═══ RECORD SET ═══

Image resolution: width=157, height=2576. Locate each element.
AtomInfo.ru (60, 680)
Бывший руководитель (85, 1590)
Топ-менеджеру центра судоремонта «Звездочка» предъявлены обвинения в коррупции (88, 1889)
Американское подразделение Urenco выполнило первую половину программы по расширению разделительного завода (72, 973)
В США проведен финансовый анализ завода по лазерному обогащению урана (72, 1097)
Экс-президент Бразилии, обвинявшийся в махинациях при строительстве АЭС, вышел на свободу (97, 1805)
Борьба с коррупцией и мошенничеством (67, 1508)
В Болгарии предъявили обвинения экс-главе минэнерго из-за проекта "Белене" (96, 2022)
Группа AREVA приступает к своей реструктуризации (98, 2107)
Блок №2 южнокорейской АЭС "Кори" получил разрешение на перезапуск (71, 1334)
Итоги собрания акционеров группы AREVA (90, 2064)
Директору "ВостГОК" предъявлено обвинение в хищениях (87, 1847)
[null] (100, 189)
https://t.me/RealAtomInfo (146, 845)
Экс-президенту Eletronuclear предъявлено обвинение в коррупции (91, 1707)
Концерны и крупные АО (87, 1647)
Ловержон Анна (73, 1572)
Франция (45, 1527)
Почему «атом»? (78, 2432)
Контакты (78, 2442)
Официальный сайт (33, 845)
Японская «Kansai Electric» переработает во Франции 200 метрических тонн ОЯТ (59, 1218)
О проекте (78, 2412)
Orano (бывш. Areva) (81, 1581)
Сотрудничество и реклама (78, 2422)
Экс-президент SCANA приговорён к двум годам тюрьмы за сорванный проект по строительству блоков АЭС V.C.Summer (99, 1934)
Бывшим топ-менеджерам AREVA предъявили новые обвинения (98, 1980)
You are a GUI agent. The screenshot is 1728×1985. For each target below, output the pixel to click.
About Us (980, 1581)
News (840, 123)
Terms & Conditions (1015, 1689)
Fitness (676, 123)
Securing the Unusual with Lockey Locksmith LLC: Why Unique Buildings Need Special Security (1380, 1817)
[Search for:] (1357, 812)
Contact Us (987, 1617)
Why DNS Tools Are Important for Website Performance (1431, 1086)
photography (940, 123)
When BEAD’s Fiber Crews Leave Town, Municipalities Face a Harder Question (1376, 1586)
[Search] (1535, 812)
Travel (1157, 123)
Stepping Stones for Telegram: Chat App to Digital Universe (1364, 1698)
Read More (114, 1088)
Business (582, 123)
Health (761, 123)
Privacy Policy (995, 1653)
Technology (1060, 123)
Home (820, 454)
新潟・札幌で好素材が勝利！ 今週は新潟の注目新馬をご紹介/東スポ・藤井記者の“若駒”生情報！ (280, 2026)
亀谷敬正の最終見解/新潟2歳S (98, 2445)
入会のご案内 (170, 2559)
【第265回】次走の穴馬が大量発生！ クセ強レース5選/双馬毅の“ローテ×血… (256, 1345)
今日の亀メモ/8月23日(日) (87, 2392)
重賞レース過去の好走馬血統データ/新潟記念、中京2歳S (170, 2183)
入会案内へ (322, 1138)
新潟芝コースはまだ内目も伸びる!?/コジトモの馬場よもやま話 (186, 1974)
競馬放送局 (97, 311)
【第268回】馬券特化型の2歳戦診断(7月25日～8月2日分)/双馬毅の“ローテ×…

═══

WHAT YOU ARE ASKED TO DO: An exact restatement of all the entries above is needed.

SOLUTION TO THE EXERCISE:
Image resolution: width=157, height=2576. Locate each element.
AtomInfo.ru (60, 680)
Бывший руководитель (85, 1590)
Топ-менеджеру центра судоремонта «Звездочка» предъявлены обвинения в коррупции (88, 1889)
Американское подразделение Urenco выполнило первую половину программы по расширению разделительного завода (72, 973)
В США проведен финансовый анализ завода по лазерному обогащению урана (72, 1097)
Экс-президент Бразилии, обвинявшийся в махинациях при строительстве АЭС, вышел на свободу (97, 1805)
Борьба с коррупцией и мошенничеством (67, 1508)
В Болгарии предъявили обвинения экс-главе минэнерго из-за проекта "Белене" (96, 2022)
Группа AREVA приступает к своей реструктуризации (98, 2107)
Блок №2 южнокорейской АЭС "Кори" получил разрешение на перезапуск (71, 1334)
Итоги собрания акционеров группы AREVA (90, 2064)
Директору "ВостГОК" предъявлено обвинение в хищениях (87, 1847)
[null] (100, 189)
https://t.me/RealAtomInfo (146, 845)
Экс-президенту Eletronuclear предъявлено обвинение в коррупции (91, 1707)
Концерны и крупные АО (87, 1647)
Ловержон Анна (73, 1572)
Франция (45, 1527)
Почему «атом»? (78, 2432)
Контакты (78, 2442)
Официальный сайт (33, 845)
Японская «Kansai Electric» переработает во Франции 200 метрических тонн ОЯТ (59, 1218)
О проекте (78, 2412)
Orano (бывш. Areva) (81, 1581)
Сотрудничество и реклама (78, 2422)
Экс-президент SCANA приговорён к двум годам тюрьмы за сорванный проект по строительству блоков АЭС V.C.Summer (99, 1934)
Бывшим топ-менеджерам AREVA предъявили новые обвинения (98, 1980)
You are a GUI agent. The screenshot is 1728×1985. For each target below, output the pixel to click.
About Us (980, 1581)
News (840, 123)
Terms & Conditions (1015, 1689)
Fitness (676, 123)
Securing the Unusual with Lockey Locksmith LLC: Why Unique Buildings Need Special Security (1380, 1817)
[Search for:] (1357, 812)
Contact Us (987, 1617)
Why DNS Tools Are Important for Website Performance (1431, 1086)
photography (940, 123)
When BEAD’s Fiber Crews Leave Town, Municipalities Face a Harder Question (1376, 1586)
[Search] (1535, 812)
Travel (1157, 123)
Stepping Stones for Telegram: Chat App to Digital Universe (1364, 1698)
Read More (114, 1088)
Business (582, 123)
Health (761, 123)
Privacy Policy (995, 1653)
Technology (1060, 123)
Home (820, 454)
新潟・札幌で好素材が勝利！ 今週は新潟の注目新馬をご紹介/東スポ・藤井記者の“若駒”生情報！ (280, 2026)
亀谷敬正の最終見解/新潟2歳S (98, 2445)
入会のご案内 (170, 2559)
【第265回】次走の穴馬が大量発生！ クセ強レース5選/双馬毅の“ローテ×血… (256, 1345)
今日の亀メモ/8月23日(日) (87, 2392)
重賞レース過去の好走馬血統データ/新潟記念、中京2歳S (170, 2183)
入会案内へ (322, 1138)
新潟芝コースはまだ内目も伸びる!?/コジトモの馬場よもやま話 (186, 1974)
競馬放送局 (97, 311)
【第268回】馬券特化型の2歳戦診断(7月25日～8月2日分)/双馬毅の“ローテ×…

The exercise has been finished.